Duke Riley Burgees attributed to seditious faction of Marblehead Militia 2007 [detail of vitrine displaying items salvaged from the vessel, including "Tooth of giant sperm whale believed to have been engraved by Davis"]
Duke Riley After the Battle of Brooklyn 2007 ink on canary paper 87" x 86" [detail of installation]
Duke Riley Curtains for the Free World 2007 ink on canary paper 74" x 111" [detail of installation]
[video still from installation, showing armed NYPD harbor unit capturing The Acorn at sea]
Duke Riley The Acorn Submarine 2007 approximately 8' x 6' [installation view]
[detail of the The Acorn cabin seen through the lower porthole revealing ship's library, evidence of exhausted rum ration, and hull damage suffered during seizure of the vessel by the Coast Guard]
[detail of The Acorn cabin revealing ship's library]
By this time readers of this blog won't be surprised to hear that Barry and I were at Thursday's opening of Duke Riley's show at Magnan Projects, "After the Battle of Brooklyn: East River Incognita II".
This time we are treated to the story of the interrupted voyage "The Acorn". The gallery press release explains that Riley's gallery projects are presented in gallery spaces in museum-like settings, with "artifacts of questionable provenance and mock documentaries . . . presented alongside drawings and mosaics".

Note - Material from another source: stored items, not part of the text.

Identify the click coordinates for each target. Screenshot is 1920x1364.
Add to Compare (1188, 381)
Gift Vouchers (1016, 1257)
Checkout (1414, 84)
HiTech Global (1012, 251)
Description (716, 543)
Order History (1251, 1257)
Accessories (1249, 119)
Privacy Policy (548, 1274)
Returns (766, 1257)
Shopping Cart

This exhibition, After the Battle of Brooklyn, revolves around historical obscurities that took place in New York during the American Revolutionary War. In addition to drawings, mosaics and videos, Riley constructed a replica of the first primitive Revolutionary War submarine (The Turtle") that is propelled by a hand crank and submersible for up to 20 minutes. In 1776 George Washingtons Continental Army used these subs to target the British flagship The Eagle. Putting a contemporary spin on this idea, Riley launched his submarine (The Acorn) while the Queen Mary 2 was docked in the Brooklyn Harbor and captured the attention of the Coast Guard, NYPD and major newspapers.Riley's art appeals, and succeeds in its appeal, on virtually every level. He shows a remarkable degree of comfort with both his materials and his subject, and he uses it to describe a very personal relationship to a mélange of regional geography and history, the twenty-first century's politics of disaster and absurdity, the inescapable claims and demands of the media (including a self-referential look at news coverage of his arrest with the "Acorn" submariner), the shape of our environment and the complexity and the complications of a contemporary community, a rich surviving mythology and a healthy and very graphic omnisexuality, all of these embedded in an infectious wit. That sounds like a lot of ground to cover, but it really is all there, and it's regularly delivered to us with enormous charm, in both visual and performance art forms.
Superficially each of these pieces may at first have the aspect of a homey, antique craft and the performances may look like stunts, but it's the art that survives our scrutiny and in the end his hand skills and his adventurous exploits are revealed to be only some of the many tools Riley recruits to create this vigorous body of very creative work.
Because of the nature of the exhibition and the relative narrowness of the museum/gallery, your humble correspondent has had to confine his visual documentation to detail images of some of the displays. He would like to assure the reader that the work handsomely rewards a much less abridged examination.
The installation continues through December 22.
oh my goodness, that is a profoundly disturbing colonial scrimshaw. I thought the etchings from that era were supposed to be quaint, not demented!!